— DATASET RECORDS —
════════════════════

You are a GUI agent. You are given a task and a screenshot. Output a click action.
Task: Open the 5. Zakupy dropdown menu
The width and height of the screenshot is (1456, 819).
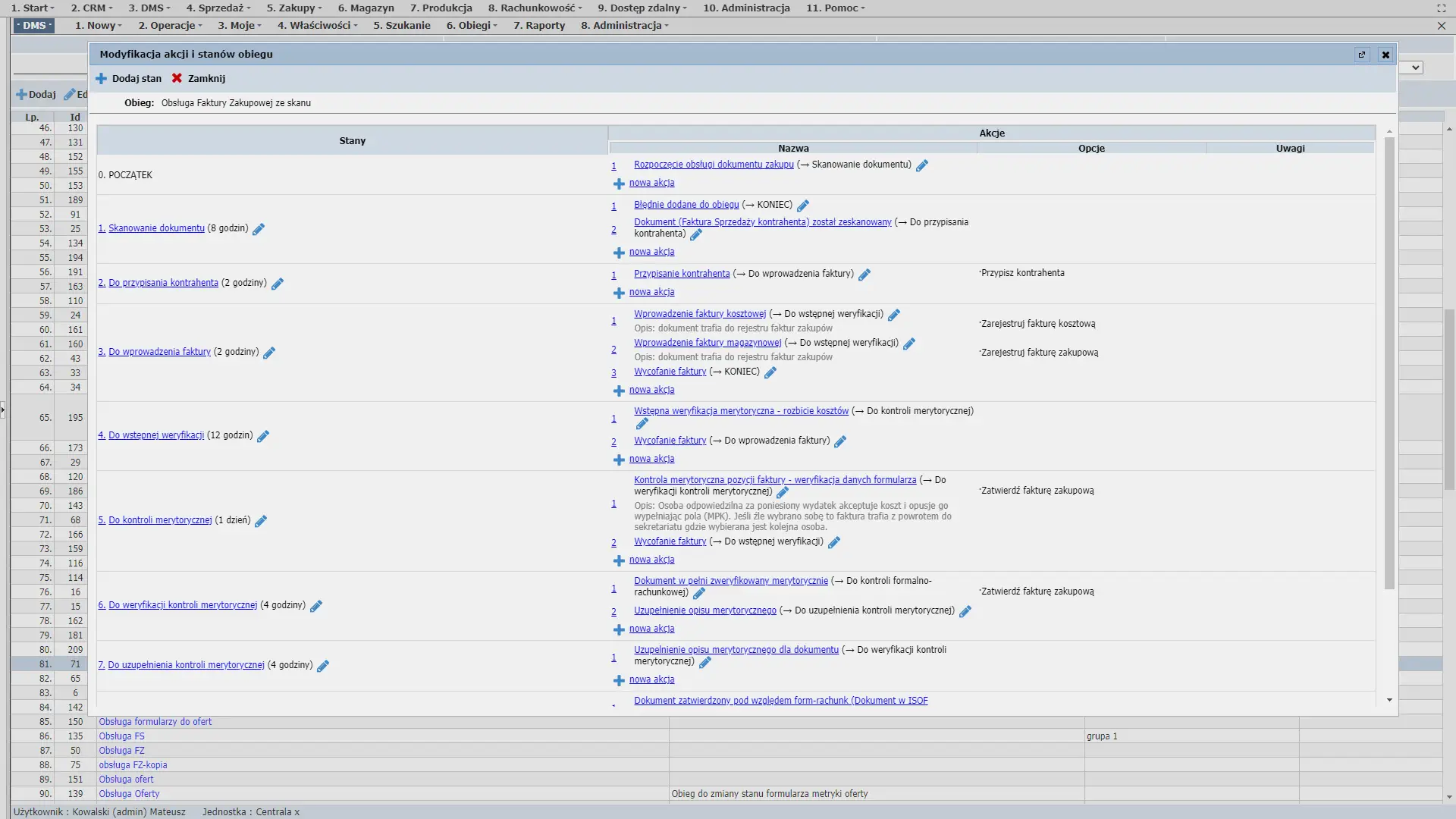coord(293,8)
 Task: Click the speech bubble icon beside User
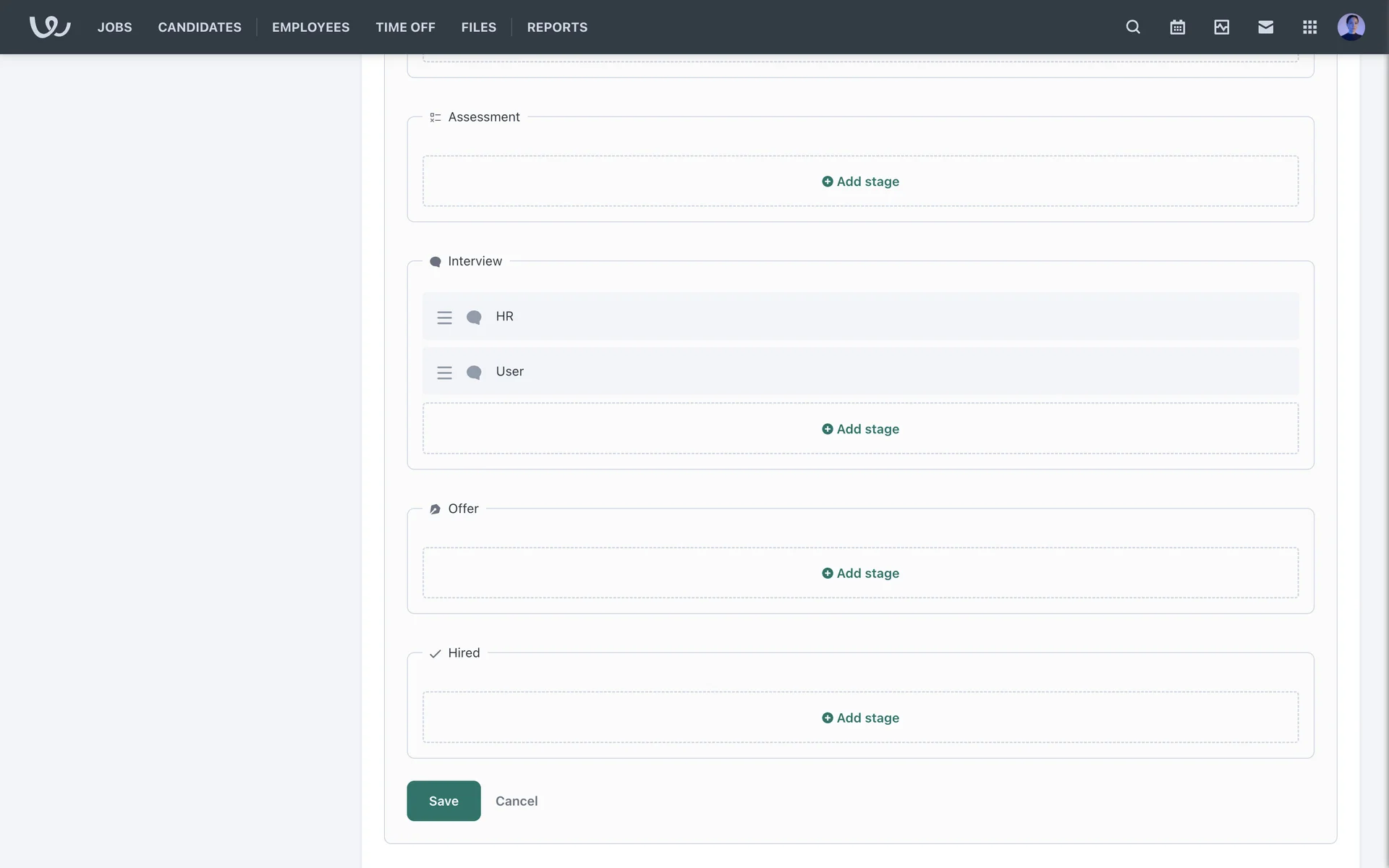point(474,373)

════════════════════

— WHAT YOU HAVE TO DO —
The expected output is every line from the line where "The width and" appears to the final line of the material, unchanged and with no pictures.

— RESULT OF THIS TASK —
The width and height of the screenshot is (1456, 819).
coord(293,8)
 Task: Click the speech bubble icon beside User
point(474,373)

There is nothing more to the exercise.